Jakarta, CNN Indonesia --
Gubernur Bank Indonesia (BI) Perry Warjiyo buka suara soal redenominasi rupiah. Menurutnya, kebijakan mengubah Rp1.000 menjadi Rp1 itu membutuhkan persiapan yang lama.
Perry mengatakan pihaknya saat ini lebih fokus menjaga stabilitas dan mendorong pertumbuhan ekonomi.
"Yang berkaitan dengan redenominasi, tentu saja kami pada saat ini lebih fokus menjaga stabilitas dan mendorong pertumbuhan ekonomi, itu fokusnya adalah seperti itu," kata Perry dalam Rapat Kerja dengan Komisi XI DPR, dikutip detikfinance, Rabu (12/11).
ADVERTISEMENT
SCROLL TO CONTINUE WITH CONTENT
"Apalagi redenominasi memerlukan timing dan persiapan yang lebih lama," sambungnya.
Rencana redenominasi rupiah muncul dalam Peraturan Menteri Keuangan (PMK) Nomor 70 Tahun 2025 tentang Rencana Strategis Kementerian Keuangan Tahun 2025-2029
"RUU tentang Perubahan Harga Rupiah (Redenominasi) merupakan RUU luncuran yang rencananya akan diselesaikan pada 2027," bunyi PMK 70/2025 yang ditandatangani Purbaya.
Bank sentral lewat situs resminya menjelaskan redenominasi rupiah adalah penyederhanaan penulisan nilai barang dan jasa yang diikuti pula dengan penyederhanaan penulisan alat pembayaran atau uang.
Penyederhanaan hanya dilakukan dengan menghilangkan sejumlah angka nol di uang. Redenominasi tidak mengubah nilai dari uang tersebut.
Guru Besar bidang Ekonomi Moneter dan Perbankan Fakultas Ekonomi dan Bisnis (FEB) Universitas Airlangga (Unair) Surabaya Prof Wasiaturrahma menyatakan sejumlah kekhawatiran mendalam merespons rencana redenominasi itu.
Menurut Rahma, langkah ini dinilai tidak terlalu mendesak dan justru menyimpan sejumlah risiko bagi perekonomian nasional. Terutama di tengah ketidakpastian global yang hingga saat ini masih dirasakan sebagian besar masyarakat.
"Tidak ada urgensinya. Sektor bisnis tidak ada yang komplain dan bilang harus redenominasi. Malah bahaya karena banyak barang-barang yang harganya masih seribu dua ribu. Kalo seribu jadi seperak, barang-barang itu susah naik secara pecahan. Akibatnya kalo naik bisa menyebabkan inflasi," ujar Rahma secara terpisah.

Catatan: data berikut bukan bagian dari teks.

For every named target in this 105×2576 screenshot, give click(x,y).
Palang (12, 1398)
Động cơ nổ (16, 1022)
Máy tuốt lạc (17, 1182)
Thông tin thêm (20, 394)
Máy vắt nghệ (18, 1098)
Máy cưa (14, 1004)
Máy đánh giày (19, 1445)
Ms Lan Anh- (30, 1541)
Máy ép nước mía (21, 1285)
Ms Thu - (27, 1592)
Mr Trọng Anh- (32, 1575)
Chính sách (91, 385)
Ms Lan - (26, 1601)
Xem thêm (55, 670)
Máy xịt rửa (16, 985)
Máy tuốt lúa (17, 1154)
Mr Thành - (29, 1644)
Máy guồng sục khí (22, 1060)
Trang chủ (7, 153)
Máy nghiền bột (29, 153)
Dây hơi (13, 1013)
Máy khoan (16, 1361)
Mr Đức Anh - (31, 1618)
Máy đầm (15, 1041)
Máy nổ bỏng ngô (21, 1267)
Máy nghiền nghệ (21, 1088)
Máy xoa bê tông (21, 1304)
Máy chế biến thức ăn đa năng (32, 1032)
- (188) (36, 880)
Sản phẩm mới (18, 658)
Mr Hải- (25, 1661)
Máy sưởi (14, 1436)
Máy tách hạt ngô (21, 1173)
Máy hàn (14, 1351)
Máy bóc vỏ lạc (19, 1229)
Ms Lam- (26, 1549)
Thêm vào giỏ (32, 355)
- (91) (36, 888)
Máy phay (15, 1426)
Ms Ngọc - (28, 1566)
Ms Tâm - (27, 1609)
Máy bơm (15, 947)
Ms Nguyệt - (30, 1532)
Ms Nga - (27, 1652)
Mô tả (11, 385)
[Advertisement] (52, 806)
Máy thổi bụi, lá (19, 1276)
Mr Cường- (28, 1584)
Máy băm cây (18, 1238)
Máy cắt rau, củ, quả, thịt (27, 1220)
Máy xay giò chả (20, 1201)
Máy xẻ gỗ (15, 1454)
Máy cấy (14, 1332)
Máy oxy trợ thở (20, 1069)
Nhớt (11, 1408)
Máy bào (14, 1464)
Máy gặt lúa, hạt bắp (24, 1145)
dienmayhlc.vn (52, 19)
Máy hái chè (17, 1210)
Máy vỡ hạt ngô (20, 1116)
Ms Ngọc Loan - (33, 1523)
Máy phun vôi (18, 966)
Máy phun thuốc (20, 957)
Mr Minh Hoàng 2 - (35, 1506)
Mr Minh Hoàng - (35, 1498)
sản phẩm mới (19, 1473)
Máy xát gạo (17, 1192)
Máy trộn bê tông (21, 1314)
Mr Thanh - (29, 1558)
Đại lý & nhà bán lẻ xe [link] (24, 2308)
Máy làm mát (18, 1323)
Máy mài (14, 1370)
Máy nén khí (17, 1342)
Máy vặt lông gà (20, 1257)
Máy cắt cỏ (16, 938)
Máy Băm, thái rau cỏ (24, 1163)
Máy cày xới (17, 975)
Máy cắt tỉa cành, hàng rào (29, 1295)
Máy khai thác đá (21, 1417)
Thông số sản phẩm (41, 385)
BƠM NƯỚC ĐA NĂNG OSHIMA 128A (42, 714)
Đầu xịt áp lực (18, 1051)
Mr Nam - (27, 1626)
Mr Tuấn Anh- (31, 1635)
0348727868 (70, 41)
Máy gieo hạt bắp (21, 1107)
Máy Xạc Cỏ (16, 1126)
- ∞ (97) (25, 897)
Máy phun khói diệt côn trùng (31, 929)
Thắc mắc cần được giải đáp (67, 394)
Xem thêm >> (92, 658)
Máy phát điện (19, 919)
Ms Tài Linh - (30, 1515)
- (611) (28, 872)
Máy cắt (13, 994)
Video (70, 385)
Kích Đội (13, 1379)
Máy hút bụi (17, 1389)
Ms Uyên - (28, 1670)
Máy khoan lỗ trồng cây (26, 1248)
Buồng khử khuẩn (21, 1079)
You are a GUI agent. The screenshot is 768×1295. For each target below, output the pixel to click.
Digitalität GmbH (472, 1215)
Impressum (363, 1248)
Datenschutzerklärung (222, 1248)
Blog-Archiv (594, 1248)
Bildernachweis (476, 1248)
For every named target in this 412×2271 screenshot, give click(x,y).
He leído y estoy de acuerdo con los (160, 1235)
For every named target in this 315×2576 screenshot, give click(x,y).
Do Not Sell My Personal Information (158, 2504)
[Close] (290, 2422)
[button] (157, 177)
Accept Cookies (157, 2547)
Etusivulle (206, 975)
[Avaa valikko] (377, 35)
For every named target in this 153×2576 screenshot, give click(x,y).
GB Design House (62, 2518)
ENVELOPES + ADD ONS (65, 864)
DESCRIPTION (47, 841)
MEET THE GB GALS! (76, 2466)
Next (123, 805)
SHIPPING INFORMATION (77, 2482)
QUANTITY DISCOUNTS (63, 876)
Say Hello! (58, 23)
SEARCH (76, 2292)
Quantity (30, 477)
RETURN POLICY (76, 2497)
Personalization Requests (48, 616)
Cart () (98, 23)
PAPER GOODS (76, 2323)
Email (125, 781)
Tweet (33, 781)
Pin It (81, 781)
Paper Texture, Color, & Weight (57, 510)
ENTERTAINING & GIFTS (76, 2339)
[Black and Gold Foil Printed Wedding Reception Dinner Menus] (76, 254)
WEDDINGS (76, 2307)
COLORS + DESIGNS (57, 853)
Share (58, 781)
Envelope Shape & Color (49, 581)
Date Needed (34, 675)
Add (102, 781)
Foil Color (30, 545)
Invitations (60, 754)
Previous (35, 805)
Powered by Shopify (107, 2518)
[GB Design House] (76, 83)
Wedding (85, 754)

Rahma juga mengingatkan dampak psikologis yang tidak boleh terabaikan. Ia menerangkan redenominasi berisiko menimbulkan persepsi kemiskinan yang mendadak di kalangan masyarakat berpenghasilan rendah.
"Juga jangan lupa dampak psikologisnya. 190 juta rakyat kita masih hidup dengan 50 ribu perak per hari. Kalau 50 ribu jadi 50 perak mereka bisa merasa tiba-tiba jadi 'miskin' sekali," ucapnya.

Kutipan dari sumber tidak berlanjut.